See the discussion at The Nation,
here. Some the typos are fixed.
To CPT:You know people who JUDGE BEFORE the person even STARTS the job, are hypocritical scum-bots.Baloney.
Tony Snow has been on FoxNews spewing right wing propaganda, poorly disguised as responsible journalism, for ten years. We know who his is and he has a long track record. We can judge that and assume that he will do no different as White House press secretary. In fact, we are right to surmise that his ability to deliver propaganda with more conviction than either Scott McClellan or Ari Fleischer are exactly why he was pciked.
To Thwan:Presumably , Nichols isn't saying that judges shouldn't be motivated by their own theories of what a judge should do or be. What Nichols seems to be saying, then, is that judges who seek to substitute their own ideology for the Constitution should be opposed, and conversely, judges who aim to be faithful to the Constitution should be supported.Yes, that's what he is saying. Do you have a problem with that?
To LL:Before opening this website, I was 100% sure that either Nichols or Katrina would have some headline with "Snow Job" in it. Total lack of creativity Nichols.Perhaps. After all,
I can claim the moniker
Snow Job. And you're right. It wasn't very hard. It really suggested itself.
Now that is the funny part of Nichol's piece. How dare Tony Snow actually have the sincerity of his beliefs? What is even more unforgivable in Nichol's view is that they are conservative beliefs. To top it all off, Bush has the unmitigated gall to actually hire a Press Spokesman who 1)is a conservative and 2)shares Bush's views.It is not unforvible that Mr. Bush should choose some one of his own ideology for the job, which you call
conservative as if it didn't differ from that of Barry Goldwater or Warren Rudman and what I call
right wing in recognition that it does. What is unforgivable is lying and the spewing of propaganda.

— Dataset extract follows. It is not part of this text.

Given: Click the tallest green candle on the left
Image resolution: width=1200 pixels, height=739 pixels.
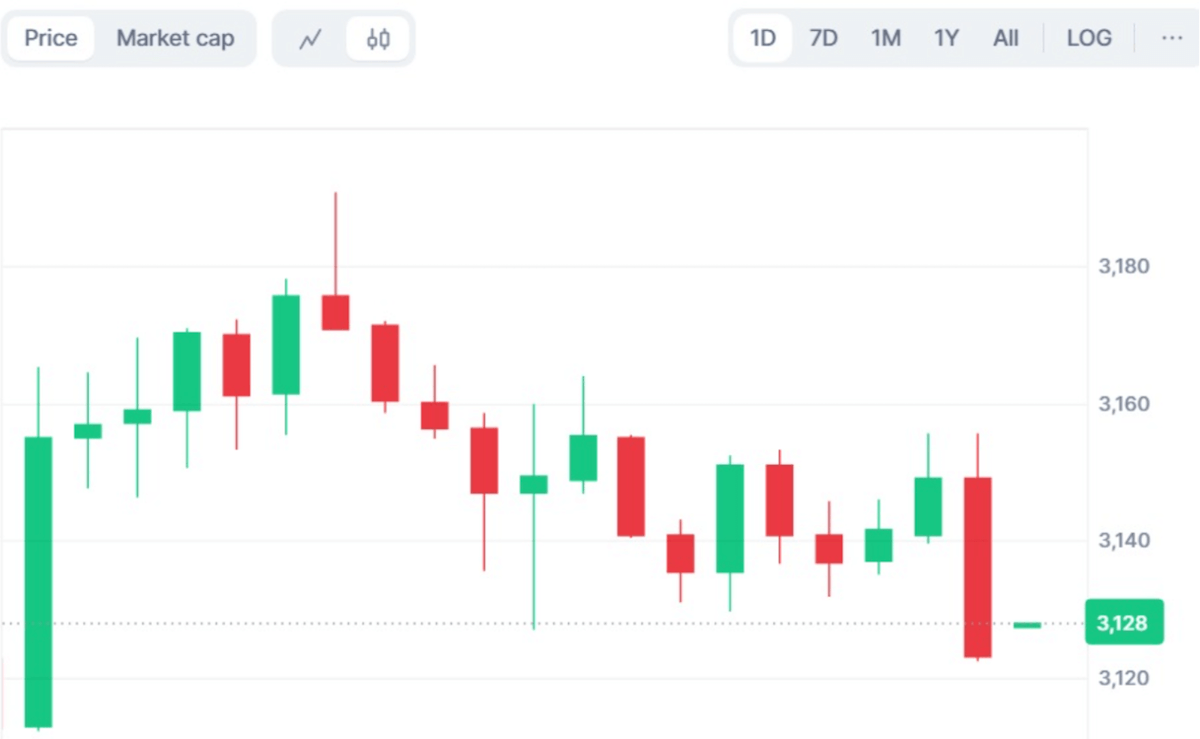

As Pat Moynihan said, "Every one is entitled to his own opinion, but no one is entitled to his own facts." On the other hand, as an anonymous White House aide told Ron Suskind: "We're an empire now, and when we act, we create our own reality." Please read that statement in
its context. It's even scarier. It really is an attempt to argue that political power trumps empirical reasoning.
Mr. Snow will be no more successful at stretching the truth than anybody else. He may be smoother, but he's still trying to defy the law of gravity.
The unitary executive theory, at least the Nixonian version of it, was refuted in 1974. If it's illegal and the President does it, he's still breaking the law. He still has to go through procedures to declassify documents; he still has to go to a judge and get a warrant to wire tap American citizens; he still has to charge an American citizen with a crime to justify detaining him. Otherwise, he is breaking the law. The extension of this that the Bush White House seems to want to add is that if the President says it, it isn't a lie. When the statement doesn't jive with the facts at hand, it is false. The political power of the person making the statement is irrelevant. Even King Canute, about as powerful a monarch as there was in his time and place, knew he could not command the tide to go out. Moreover, when the person making the statement knows the statement is false, he is deliberately lying. Mr. Bush and his aides knew that the data on Saddam's possession of weapons was at best inconclusive, but they to say that they
knew he had them, that the
knew how much he had and that they
knew where they were. They were deliberately lying. Neither their imperial power nor Mr. Snow's smoothness will alter reality. They aren't entitled to their own facts and they can't command the tide to go out.